Do tombstones in Cassandra slow down queries even when not selected with where clause


If I have a single partition with 100'000 deleted rows in one cluster followed by a second cluster in the same partition with no deleted rows, will the performance of doing a SELECT * FROM example_table WHERE partition=that_partition AND cluster=the_second_cluster be affected by the tombstones present in the_first_cluster?

I'm expecting that if the retrieval of row sets with a where clause is constant then Cassandra will just jump past all of the tombstones to the second cluster, but I don't understand how the where clause finds the correct row so I don't know if this is the case and I didn't manage to find anything online that could enlighten me.

// Example table
CREATE TABLE example_table (
  partition TEXT,
  cluster TEXT,
  value BLOB,

  PRIMARY KEY (partition, cluster);

// Example layout of rows in a table
partition      |cluster            |value
that_partition |the_first_cluster  |some_value1 // Deleted, a tombstone
that_partition |the_first_cluster  |some_value2 // Deleted, a tombstone
... 99'997 more similar tombstone rows
that_partition |the_first_cluster  |some_value  // Deleted, a tombstone
that_partition |the_second_cluster |some_valueA // Not a tombstone
that_partition |the_second_cluster |some_valueB // Not a tombstone
... no tombstones in the_second_cluster

Solution

  • A lot of tombstones on a partition will impact performance significantly IF its included in the result. A good write-up https://www.datastax.com/dev/blog/cassandra-anti-patterns-queues-and-queue-like-datasets talks about it. Depending on the query, it may end up reading all 100,000 tombstones, and also possibly the original data if on a different sstable to satisfy the query. That generates a lot of garbage on the heap and will effect the JVMs GC along with a significant amount of CPU and IO for a single query.
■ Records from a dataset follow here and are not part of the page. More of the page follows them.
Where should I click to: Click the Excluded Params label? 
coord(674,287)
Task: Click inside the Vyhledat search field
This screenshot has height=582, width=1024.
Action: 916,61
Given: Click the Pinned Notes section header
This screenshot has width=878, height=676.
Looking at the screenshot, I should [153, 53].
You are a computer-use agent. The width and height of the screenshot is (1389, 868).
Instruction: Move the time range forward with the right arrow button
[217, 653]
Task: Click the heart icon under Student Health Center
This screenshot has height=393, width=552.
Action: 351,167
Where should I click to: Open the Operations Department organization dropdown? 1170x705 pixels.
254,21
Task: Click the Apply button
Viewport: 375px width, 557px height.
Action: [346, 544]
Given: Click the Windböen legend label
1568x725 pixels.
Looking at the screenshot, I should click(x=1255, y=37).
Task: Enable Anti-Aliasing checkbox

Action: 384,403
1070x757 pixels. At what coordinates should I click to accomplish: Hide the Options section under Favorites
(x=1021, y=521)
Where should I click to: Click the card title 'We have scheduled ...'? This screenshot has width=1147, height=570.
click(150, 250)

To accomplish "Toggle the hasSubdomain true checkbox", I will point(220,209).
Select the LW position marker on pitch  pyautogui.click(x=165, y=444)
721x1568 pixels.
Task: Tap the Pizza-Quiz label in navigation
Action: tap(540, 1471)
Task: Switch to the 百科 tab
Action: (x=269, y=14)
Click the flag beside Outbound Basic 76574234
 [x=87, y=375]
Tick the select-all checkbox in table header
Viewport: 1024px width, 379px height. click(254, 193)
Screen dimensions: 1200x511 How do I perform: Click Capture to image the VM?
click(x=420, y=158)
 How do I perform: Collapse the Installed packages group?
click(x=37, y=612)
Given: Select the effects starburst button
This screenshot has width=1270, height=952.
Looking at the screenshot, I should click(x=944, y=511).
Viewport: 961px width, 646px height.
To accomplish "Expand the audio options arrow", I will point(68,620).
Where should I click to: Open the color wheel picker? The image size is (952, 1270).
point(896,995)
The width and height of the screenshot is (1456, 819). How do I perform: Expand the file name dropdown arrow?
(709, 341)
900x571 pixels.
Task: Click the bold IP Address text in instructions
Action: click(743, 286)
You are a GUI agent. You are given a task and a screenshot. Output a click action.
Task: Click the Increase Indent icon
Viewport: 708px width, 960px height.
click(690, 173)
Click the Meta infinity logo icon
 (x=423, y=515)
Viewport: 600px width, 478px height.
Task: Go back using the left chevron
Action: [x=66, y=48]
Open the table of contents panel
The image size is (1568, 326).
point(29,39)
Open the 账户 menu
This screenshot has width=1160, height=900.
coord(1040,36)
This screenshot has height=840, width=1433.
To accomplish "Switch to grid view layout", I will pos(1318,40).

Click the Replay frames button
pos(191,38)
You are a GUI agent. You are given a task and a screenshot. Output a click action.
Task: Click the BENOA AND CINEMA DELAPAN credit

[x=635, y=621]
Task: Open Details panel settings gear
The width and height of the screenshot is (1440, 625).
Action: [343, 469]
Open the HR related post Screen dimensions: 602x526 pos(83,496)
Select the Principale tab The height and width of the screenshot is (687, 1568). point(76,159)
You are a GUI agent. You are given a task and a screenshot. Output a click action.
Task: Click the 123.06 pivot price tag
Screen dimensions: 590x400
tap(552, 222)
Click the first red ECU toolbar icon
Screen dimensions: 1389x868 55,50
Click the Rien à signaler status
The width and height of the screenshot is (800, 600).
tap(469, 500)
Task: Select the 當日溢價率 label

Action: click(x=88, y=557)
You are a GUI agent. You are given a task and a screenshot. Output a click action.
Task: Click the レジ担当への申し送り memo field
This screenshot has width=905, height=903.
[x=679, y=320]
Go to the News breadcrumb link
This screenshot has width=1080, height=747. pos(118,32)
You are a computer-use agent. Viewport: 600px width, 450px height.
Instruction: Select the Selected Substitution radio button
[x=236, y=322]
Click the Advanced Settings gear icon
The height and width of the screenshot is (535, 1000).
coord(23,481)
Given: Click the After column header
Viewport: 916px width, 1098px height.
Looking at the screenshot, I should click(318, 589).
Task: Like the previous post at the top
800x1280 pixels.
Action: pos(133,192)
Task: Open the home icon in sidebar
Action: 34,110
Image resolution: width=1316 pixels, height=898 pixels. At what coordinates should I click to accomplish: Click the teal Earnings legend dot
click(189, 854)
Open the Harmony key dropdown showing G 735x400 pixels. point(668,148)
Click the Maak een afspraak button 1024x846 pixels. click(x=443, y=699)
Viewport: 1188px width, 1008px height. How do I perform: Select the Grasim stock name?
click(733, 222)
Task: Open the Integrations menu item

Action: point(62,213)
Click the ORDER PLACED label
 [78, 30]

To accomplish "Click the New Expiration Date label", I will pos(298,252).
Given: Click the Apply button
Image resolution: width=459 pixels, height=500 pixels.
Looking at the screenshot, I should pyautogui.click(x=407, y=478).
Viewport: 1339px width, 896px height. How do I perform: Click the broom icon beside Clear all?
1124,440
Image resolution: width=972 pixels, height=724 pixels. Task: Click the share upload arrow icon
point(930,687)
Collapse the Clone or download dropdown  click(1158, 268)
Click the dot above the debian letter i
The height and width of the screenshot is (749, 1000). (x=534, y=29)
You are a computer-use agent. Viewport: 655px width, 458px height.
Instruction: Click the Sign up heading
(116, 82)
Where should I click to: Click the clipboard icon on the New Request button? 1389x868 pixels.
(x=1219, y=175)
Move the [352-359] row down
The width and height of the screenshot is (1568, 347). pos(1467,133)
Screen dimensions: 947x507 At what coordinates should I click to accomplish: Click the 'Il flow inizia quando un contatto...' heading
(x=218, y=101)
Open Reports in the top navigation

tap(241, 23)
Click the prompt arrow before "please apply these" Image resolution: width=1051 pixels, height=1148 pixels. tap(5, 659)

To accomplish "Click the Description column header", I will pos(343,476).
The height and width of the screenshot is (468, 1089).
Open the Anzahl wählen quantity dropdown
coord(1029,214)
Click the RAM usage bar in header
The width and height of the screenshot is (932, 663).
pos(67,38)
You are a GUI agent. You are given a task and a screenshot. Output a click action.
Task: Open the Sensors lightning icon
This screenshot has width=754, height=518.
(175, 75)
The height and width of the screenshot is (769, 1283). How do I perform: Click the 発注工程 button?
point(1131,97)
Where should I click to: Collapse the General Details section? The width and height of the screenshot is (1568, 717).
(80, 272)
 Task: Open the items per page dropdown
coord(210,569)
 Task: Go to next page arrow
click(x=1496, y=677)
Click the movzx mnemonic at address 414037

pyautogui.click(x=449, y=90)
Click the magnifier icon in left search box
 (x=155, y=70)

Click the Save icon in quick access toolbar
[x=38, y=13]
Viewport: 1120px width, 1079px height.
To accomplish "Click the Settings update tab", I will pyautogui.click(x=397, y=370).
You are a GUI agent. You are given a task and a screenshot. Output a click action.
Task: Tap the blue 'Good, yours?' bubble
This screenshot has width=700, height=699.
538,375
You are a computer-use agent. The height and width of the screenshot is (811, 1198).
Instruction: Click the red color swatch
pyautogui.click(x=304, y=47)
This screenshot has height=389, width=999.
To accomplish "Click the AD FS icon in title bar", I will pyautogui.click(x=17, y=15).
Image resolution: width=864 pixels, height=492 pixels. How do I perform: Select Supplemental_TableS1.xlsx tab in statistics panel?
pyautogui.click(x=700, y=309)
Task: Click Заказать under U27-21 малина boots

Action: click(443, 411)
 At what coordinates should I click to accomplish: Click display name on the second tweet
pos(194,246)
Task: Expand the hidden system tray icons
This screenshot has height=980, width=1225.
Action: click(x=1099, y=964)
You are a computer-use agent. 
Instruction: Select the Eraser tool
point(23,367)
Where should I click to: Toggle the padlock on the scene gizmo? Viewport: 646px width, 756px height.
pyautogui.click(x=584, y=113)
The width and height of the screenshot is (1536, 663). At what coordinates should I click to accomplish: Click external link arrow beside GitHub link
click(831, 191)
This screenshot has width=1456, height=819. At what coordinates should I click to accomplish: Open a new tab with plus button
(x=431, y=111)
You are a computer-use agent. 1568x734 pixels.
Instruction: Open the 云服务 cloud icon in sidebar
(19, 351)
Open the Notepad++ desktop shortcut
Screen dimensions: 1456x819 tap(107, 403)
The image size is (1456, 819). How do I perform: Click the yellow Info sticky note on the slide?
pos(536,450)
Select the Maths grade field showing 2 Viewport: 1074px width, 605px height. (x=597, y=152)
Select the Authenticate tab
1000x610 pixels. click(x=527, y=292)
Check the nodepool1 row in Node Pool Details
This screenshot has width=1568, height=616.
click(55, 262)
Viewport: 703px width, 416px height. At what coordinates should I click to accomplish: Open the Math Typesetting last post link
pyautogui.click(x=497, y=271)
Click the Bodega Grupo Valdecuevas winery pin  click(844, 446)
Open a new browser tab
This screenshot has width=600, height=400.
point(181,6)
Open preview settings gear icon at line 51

    However if the tombstones are point deletes and not range tombstones, and your query goes directly to the partition + clustering of a key not deleted you will be Ok. It's a fine line though and I would recommend not attempting it (what if someone tries reading it out of app as a ops/test task? It could cause long GCs and negatively impact cluster). Range tombstones kept in the partition index are deserialized as part of reading where to jump to to get within the column index size of the row, so even if not directly reading them it can still significantly impact allocation rate depending on how your tombstone was inserted.

    There is a tombstone warn/failure threshold in cassandra.yaml that is set so it will let you know if your query is hitting them but it can be hard to tell until you hit failure point and queries die since just reported in logs.

    I would recommend you time box your partitions to limit number of tombstones in each one.